- [Problem to solve]
The answer should be an exact copy of the lines from the line with "Click the hierarchy search-by-type icon" through the last line of the entries, and no other lines.

- [Source data]

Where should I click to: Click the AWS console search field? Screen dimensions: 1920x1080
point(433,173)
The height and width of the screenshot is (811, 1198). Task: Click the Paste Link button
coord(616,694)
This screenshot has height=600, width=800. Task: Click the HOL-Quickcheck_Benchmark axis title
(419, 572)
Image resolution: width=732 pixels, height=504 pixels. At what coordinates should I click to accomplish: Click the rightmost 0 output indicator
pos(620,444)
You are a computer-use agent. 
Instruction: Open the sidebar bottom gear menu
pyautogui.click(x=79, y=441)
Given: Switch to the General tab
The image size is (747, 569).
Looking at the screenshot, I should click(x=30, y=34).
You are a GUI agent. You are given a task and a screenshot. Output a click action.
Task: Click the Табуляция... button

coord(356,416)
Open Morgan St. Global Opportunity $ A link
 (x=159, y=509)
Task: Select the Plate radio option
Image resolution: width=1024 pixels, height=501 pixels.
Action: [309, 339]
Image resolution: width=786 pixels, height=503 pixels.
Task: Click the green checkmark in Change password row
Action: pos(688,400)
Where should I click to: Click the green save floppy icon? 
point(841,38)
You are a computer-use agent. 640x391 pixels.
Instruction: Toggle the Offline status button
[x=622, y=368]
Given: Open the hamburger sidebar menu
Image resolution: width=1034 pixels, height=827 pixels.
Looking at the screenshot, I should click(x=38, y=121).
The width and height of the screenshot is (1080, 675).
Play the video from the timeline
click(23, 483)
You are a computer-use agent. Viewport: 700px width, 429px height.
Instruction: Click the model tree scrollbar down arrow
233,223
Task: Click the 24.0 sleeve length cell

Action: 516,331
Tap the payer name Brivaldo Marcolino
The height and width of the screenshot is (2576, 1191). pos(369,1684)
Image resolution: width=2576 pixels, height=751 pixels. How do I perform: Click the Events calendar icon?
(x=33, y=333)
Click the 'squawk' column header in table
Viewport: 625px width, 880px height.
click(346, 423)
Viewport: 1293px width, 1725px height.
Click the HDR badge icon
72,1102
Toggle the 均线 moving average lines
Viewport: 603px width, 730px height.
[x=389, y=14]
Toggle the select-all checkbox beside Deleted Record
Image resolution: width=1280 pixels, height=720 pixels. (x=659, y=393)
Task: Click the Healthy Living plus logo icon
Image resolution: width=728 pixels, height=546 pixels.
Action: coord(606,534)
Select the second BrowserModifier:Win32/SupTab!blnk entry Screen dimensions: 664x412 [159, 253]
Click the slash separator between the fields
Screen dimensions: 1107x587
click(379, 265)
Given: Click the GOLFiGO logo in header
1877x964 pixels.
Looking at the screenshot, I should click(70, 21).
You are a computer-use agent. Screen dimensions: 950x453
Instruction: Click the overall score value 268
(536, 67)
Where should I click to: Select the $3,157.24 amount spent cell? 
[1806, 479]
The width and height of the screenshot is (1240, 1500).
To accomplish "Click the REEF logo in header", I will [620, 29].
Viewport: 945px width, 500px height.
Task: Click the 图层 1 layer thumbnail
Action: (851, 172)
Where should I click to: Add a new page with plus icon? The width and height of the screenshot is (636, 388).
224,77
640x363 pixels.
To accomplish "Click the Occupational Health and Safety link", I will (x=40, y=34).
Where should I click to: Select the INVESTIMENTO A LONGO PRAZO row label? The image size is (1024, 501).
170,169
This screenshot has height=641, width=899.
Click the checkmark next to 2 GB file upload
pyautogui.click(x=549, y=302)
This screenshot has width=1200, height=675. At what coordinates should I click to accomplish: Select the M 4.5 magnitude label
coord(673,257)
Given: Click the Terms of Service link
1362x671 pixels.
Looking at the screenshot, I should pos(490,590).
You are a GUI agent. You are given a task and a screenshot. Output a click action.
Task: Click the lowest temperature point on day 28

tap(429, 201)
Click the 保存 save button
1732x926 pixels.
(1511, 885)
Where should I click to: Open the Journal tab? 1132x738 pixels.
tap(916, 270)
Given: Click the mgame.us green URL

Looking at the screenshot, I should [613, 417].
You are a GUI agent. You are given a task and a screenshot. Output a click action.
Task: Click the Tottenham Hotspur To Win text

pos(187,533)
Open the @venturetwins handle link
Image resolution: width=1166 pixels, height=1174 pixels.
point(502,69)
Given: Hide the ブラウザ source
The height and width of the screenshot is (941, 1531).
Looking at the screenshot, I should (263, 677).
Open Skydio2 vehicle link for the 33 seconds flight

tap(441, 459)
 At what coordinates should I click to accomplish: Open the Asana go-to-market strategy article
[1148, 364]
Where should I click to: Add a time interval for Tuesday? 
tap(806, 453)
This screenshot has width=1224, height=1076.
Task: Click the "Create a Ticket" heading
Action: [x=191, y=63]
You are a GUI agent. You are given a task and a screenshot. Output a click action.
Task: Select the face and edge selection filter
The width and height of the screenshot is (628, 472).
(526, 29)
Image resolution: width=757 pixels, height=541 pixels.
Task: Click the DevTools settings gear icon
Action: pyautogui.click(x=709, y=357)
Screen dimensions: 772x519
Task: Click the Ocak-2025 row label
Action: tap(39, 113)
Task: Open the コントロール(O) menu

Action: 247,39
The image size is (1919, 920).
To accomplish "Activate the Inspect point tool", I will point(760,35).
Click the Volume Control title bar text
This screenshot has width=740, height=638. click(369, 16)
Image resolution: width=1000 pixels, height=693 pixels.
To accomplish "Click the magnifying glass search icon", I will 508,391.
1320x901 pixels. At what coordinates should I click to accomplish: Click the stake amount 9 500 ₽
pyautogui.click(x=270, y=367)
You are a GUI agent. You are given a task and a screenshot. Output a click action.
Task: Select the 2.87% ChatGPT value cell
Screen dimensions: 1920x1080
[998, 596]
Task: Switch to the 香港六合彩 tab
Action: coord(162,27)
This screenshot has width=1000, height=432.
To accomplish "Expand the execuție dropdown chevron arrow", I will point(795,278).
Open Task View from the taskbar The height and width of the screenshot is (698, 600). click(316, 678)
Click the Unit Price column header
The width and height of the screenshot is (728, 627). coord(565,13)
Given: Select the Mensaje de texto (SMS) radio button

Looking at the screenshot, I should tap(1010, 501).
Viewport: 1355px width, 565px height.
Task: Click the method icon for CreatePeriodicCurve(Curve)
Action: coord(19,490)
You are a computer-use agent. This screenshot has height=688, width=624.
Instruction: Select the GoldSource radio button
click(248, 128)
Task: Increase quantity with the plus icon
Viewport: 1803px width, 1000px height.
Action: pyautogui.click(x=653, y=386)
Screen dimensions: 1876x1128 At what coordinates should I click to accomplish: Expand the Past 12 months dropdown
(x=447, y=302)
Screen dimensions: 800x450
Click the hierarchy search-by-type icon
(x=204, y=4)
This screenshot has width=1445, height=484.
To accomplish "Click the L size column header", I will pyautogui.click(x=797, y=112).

- [Your response]
Click the hierarchy search-by-type icon
(x=204, y=4)
This screenshot has width=1445, height=484.
To accomplish "Click the L size column header", I will pyautogui.click(x=797, y=112).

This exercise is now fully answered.